Generative AI: Now is the Time for Safety By Design
May 26, 2023
5 Minute Read
These days, it seems that breaking news about new generative AI technology is everywhere.
Generative AI represents a true paradigm shift in our ability to create content and ideas, with the potential to have significant implications on the ways in which we work and live.
In the child safety ecosystem, generative AI also changes how child sexual abuse occurs online and how we can combat it.
As tech companies and organizations race to keep up with new generative AI advancements, Thorn is working hard to defend children as it develops – just as we do with all other technologies as they emerge.
The rising prevalence and use of this tech is already presenting many implications for child safety – most of which the child safety ecosystem at large is just beginning to understand and analyze.
However, one thing we do know at this juncture is that now is the time for safety by design, and AI companies must lead the way to ensure children are protected as generative AI tech is built.
Now is Our Chance
While everything we know indicates that this new wave of generative AI technology could pose serious threats to children, we do see a silver lining: we’re presented with a unique opportunity to act now to put child safety at the center of this technology as it emerges.
In fact, we believe we are at an opportune intervention moment in this space – and that now is the time for safety by design.
Safety by design encourages thoughtful development: rather than retrofitting safeguards after an issue has occurred, technology companies should be considering how to minimize threats and harms throughout the development process. For generative AI, this concept should be expanded to the entire lifecycle of machine learning (ML)/AI: develop, deploy, and maintain. Each of these parts of the process includes opportunities to prioritize child safety.
When considering development, some tactical steps that can be taken include:
- Remove harmful content from training data, e.g. hashing and matching the data against hash sets of known CSAM, or using classifiers and manual review.
- Engage in “red teaming” sessions (the practice of stress testing systems – physical or digital – to find flaws, weaknesses, gaps, and edge cases) to pressure test particular themes and content, e.g., what prompts produce AI-generated (AIG) child sexual abuse material (CSAM).
- Incorporate technical barriers to producing harmful content, e.g., biasing the model against outputting child nudity or sexual content involving children.
- Be transparent with training sets (especially in the open source setting) so that collaborators can independently audit/assess the content for harmful content.
When considering deployment:
- For cloud-based systems, incorporate harmful content detection at the inputs and outputs of that system, e.g., detecting prompts intended to produce AIG-CSAM and detecting AIG-CSAM that may have been produced.
- For open-source systems, evaluate which platforms you allow to share your technology, e.g. determine if those platforms knowingly host models that generate harmful content.
- For platforms that share models developed by other organizations and persons, evaluate which models you allow to be hosted on your platform, e.g., only host models that have been developed with child safety in mind.
- In all cases, pursue content provenance solutions that occur as part of development rather than as an optional post-processing step, e.g., training a watermark into the decoder of the model itself or releasing ML/AI solutions that can reliably predict the synthetic nature of the content.
When considering maintenance:
- As newer models are developed and deployed with safety by design principles, remove access to historical models.
- Proactively ensure synthetic content detection solutions are performant on the content generated by the newer models.
- Actively collaborate with special interest groups to understand how your models are being misused.
- For cloud-based systems, include clear pathways to report violations to the proper governing authority.
- Share known hashes of AIG-CSAM and known inputs that produce harmful content discovered in this process with the child safety ecosystem.
How Thorn Helps
Navigating the landscape of emerging technology isn’t new to Thorn; for more than a decade, we’ve stayed ahead of the curve, vigilant to the implications new technologies may have for children, and using technology solutions to solve technology problems.
We’re unique in this space, bridging knowledge and fostering collaborations across the entire child safety ecosystem.
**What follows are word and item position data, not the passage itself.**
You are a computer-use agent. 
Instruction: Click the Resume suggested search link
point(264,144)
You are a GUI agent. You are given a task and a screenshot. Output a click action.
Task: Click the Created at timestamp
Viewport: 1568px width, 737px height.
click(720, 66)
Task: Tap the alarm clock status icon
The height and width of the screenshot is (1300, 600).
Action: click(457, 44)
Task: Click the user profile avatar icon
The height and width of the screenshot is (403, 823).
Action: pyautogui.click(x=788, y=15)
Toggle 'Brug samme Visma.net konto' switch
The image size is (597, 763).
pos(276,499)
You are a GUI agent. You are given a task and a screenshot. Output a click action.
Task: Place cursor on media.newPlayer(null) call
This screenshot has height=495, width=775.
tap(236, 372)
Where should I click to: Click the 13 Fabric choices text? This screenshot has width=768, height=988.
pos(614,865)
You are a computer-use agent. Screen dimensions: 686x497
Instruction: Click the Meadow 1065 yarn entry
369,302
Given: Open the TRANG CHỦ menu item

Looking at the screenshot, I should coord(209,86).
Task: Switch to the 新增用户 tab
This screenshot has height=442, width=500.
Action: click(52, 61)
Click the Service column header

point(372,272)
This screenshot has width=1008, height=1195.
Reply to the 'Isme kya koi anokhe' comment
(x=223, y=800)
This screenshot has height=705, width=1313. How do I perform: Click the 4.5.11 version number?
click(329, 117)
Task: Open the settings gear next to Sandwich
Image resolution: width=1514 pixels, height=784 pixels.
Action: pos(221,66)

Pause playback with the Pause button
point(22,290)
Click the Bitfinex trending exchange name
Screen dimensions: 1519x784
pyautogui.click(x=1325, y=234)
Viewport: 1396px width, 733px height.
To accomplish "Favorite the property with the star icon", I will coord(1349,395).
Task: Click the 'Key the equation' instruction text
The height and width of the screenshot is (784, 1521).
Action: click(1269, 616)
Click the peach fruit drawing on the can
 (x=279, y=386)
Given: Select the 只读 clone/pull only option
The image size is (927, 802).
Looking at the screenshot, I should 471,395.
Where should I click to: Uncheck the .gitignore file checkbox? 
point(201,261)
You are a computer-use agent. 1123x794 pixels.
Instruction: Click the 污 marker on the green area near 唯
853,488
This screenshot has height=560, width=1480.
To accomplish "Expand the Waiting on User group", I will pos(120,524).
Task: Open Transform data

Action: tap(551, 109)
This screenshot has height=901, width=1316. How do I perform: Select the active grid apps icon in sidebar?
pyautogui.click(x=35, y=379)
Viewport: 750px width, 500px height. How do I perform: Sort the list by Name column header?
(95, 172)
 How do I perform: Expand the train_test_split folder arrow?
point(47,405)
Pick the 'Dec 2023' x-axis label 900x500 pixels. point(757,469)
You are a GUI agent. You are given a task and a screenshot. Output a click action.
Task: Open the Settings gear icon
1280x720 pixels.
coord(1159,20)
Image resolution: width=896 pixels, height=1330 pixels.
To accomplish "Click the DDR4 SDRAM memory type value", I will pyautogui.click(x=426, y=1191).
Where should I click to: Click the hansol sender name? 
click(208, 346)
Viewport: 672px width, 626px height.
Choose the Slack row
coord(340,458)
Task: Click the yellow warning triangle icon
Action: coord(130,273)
At the same time, our dedicated team of data scientists is solely focused on understanding the landscape and developing solutions to the unique safety challenges we face, including the challenges new technology like generative AI presents.
One way we facilitate this is through our Safer product, a solution designed to help companies detect, identify, and report CSAM at scale.
With resources like Safer, along with our consulting expertise, our strong relationships within the child safety space, and other targeted offerings – such as red teaming sessions – for platform safety, Thorn is uniquely positioned to work together with the generative AI sector to put child safety at the forefront of innovation.
We are also encouraged by the fact that many key players in the generative AI space are willing to work together with Thorn – as well as others in the ecosystem, including the National Center for Missing and Exploited Children (NCMEC), the Tech Coalition, and others – to safeguard children and build responsibly.
For instance, OpenAI integrated Safer into its DALL·E 2 generative AI web app. This collaboration exemplifies how we can proactively address potential threats, building safeguards into the technology’s foundational structure.
As we continue to monitor and adapt to the evolving AI landscape, we’re always ready to assist others in doing the same with our own solutions and AI technology. We believe in the power of collective action. By creating strong partnerships, sharing knowledge, and leveraging relationships, we can ensure a safer technological future for children. And it all starts with us, together, prioritizing safety by design.